A One Day Pass will cost just $0.99 compared with Pandora's monthly subscription price of $4.99 per month.
The move comes at a time when Pandora is facing ever more competition in the streaming music space. Apple offersfree streaming of its live Beats 1 broadcast, as well as free ad-supported access to algorithm-based radio stations. Spotify has grown to 75 million active listeners, just a bit smaller than Pandora's active listener base. And Google hasmade its radio stations in Google Play Music free, and YouTube has developed its own autoplay features around music videos.
For when you just want music
With all of this competition, it's becoming harder to differentiate products. Apple, Spotify, Google, and Pandora all offer free ad-supported radio stations. You can avoid ads listening to Apple's Beats 1, but your fate is then in the hands of the DJ, and you still have to listen to their commentary.
If all you want is music, you're going to have to pony up some money. That's something most listeners have been unwilling to do. Less than 5% of Pandora's listeners subscribe to Pandora One. Spotify has done better, converting 20 million of its 75 million listeners into paid subscribers. There's no data on Apple or Google.
And the main reason is likely that the average music listener is a casual listener. The average consumer spent less than $50 on music last year, so paying $10 per month for a streaming service doesn't make sense to most people. Pandora offers its service for $5 per month, but it's still limited to radio listening with no on-demand options.
But for a weekend pool party or barbecue, spending $0.99 for a day of ad-free listening is extremely convenient, and it's something the average music listener would consider. Additionally, the lack of a subscription (that users might have to cancel) reduces hesitation in the purchase.
For the casual music listener, there's no less expensive option than the Pandora One Day Pass.
Outsized benefits to Pandora
While paid subscribers make up just 5% of Pandora's total listeners, they accounted for over 20% of the company's revenue through the first six months of 2015. As well they should. Subscribers are likely heavy listeners that would otherwise account for a high percentage of ad revenue.
But if Pandora could make as much money from those subscribers just by forcing them to listen to ads, offering a subscription business wouldn't really be worthwhile. Indeed, Pandora found that the revenue generated per listener hour from a subscription was 85% higher compared to free listeners during the first half of the year.
That means Pandora stands to benefit greatly from the potential to convert casual listeners to One Day Pass purchasers. Not only does the $0.99 offer differentiate the product, encouraging more users to choose Pandora, it generates more revenue per listener when they take the offer.
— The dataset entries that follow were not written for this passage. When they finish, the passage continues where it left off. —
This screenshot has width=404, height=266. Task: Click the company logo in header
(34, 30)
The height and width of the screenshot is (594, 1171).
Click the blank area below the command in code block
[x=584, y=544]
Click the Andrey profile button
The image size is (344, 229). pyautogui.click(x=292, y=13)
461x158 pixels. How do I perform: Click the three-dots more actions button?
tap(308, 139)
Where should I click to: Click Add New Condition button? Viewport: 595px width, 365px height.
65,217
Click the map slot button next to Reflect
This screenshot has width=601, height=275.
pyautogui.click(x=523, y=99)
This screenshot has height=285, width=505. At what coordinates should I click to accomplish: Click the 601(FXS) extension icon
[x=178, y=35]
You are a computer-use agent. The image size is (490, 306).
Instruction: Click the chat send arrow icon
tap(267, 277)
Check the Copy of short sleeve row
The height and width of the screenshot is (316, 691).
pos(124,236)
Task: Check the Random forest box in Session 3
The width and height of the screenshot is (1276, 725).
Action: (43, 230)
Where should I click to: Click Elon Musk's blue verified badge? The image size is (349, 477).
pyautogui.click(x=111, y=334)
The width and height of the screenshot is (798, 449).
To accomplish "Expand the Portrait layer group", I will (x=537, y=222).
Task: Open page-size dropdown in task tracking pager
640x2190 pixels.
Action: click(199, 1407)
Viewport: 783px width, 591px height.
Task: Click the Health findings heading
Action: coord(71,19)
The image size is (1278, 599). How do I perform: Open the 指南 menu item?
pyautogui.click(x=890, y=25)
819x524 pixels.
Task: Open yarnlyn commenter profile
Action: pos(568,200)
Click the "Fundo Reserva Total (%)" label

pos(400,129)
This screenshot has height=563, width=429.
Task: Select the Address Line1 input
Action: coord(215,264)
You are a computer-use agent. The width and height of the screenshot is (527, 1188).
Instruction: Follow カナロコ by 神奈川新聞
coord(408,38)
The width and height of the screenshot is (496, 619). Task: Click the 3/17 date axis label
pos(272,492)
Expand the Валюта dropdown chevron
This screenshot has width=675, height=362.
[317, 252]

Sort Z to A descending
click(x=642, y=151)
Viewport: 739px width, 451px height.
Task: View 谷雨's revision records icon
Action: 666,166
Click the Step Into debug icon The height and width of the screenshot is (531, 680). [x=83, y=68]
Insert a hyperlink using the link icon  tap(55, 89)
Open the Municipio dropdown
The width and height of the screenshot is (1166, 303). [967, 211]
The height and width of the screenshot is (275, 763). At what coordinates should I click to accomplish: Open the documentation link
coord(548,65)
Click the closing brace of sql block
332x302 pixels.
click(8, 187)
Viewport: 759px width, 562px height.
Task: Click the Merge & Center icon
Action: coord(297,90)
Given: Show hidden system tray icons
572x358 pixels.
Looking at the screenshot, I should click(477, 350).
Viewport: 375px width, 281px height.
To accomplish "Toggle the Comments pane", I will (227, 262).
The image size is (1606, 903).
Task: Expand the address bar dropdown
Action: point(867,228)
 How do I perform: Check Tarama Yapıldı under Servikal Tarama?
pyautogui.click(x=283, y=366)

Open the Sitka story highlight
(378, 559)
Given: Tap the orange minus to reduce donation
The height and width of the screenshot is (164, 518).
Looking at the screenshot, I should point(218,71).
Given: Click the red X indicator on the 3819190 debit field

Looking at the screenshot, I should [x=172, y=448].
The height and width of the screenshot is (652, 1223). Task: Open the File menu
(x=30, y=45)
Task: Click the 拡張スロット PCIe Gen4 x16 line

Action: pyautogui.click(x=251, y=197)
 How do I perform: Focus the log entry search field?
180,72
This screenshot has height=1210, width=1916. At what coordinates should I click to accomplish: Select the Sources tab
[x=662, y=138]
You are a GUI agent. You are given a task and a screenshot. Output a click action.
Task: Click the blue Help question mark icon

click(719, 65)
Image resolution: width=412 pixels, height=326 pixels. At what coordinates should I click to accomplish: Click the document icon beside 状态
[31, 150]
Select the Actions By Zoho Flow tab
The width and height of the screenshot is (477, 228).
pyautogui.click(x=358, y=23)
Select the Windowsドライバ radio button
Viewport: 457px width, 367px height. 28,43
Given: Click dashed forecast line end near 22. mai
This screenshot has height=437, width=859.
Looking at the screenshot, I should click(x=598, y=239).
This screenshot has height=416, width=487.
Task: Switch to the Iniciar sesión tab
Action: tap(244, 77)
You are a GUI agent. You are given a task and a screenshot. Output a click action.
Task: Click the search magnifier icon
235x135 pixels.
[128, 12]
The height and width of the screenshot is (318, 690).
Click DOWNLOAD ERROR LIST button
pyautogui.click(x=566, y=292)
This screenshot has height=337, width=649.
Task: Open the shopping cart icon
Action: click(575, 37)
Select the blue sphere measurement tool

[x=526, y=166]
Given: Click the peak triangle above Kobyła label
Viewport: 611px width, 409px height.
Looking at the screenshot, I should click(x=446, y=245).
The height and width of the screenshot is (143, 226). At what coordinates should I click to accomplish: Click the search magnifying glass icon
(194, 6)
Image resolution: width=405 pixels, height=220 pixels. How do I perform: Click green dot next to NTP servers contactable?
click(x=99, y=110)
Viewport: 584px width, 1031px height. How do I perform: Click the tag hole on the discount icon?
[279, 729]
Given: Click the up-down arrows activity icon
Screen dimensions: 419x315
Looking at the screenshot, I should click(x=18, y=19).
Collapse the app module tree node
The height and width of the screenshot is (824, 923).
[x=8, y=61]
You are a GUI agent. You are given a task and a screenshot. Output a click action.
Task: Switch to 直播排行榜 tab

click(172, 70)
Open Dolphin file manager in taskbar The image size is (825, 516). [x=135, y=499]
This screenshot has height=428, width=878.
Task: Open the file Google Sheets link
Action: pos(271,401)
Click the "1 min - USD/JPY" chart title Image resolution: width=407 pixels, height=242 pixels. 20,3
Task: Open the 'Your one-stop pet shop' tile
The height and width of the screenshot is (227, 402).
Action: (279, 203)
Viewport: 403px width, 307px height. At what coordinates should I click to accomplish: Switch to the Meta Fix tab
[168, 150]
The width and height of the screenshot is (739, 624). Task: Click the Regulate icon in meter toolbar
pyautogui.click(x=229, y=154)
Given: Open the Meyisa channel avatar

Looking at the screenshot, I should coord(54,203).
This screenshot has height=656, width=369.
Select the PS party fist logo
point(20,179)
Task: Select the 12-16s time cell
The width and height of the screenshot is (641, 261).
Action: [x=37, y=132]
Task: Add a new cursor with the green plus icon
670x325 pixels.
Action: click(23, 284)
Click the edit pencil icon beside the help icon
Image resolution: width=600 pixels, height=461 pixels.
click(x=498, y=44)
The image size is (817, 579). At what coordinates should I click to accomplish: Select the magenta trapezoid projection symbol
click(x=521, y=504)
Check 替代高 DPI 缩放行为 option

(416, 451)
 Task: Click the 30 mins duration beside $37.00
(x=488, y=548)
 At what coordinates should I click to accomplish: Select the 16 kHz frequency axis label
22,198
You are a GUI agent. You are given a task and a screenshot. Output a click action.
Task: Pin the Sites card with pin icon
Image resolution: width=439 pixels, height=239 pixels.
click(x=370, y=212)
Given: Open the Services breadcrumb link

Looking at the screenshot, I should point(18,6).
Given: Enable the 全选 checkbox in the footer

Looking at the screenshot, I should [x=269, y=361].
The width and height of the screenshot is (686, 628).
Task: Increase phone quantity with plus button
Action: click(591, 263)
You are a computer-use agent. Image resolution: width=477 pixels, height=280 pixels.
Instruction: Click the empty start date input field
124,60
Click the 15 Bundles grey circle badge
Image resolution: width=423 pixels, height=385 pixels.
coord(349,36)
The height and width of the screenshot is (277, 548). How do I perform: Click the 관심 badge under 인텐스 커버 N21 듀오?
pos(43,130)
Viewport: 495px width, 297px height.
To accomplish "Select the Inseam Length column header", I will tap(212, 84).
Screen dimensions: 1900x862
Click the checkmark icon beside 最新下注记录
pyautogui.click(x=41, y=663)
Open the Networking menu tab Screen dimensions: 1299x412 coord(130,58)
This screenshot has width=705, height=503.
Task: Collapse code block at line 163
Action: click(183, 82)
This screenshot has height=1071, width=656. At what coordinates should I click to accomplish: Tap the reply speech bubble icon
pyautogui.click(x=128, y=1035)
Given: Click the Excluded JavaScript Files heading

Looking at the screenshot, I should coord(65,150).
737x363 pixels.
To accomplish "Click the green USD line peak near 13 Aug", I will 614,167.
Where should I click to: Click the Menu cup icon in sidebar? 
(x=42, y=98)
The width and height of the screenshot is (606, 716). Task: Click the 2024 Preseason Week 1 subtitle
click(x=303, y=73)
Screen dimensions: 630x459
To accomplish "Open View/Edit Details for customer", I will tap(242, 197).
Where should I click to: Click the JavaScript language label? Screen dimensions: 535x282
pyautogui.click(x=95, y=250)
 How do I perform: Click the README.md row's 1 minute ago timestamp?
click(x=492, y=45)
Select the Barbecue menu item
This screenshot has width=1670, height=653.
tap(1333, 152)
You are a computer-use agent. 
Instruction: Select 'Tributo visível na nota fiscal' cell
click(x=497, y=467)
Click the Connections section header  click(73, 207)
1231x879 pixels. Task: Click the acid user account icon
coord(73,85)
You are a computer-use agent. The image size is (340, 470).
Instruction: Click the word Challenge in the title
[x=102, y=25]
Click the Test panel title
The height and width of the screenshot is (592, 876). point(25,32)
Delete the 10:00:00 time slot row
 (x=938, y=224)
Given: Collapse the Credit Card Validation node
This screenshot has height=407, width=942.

Additionally, Pandora may be able to use the One Day Pass to get more people to try out Pandora's premium service. That could convert a higher percentage of its user base to paid subscribers, which is something the company needs to start focusing on. Its user base is limited by its geographic reach (USA, Australia, and New Zealand), and growth has slowed to just 4% in the most recent quarter.
Overall, the new feature has a lot of potential, but it still remains to be seen how consumers respond to the a la carte offer from Pandora.
Adam Levy owns shares of AAPL. The Motley Fool owns and recommends AAPL, GOOG, GOOGL, and P. Try any of our Foolish newsletter services free for 30 days. We Fools may not all hold the same opinions, but we all believe that considering a diverse range of insights makes us better investors. The Motley Fool has a disclosure policy.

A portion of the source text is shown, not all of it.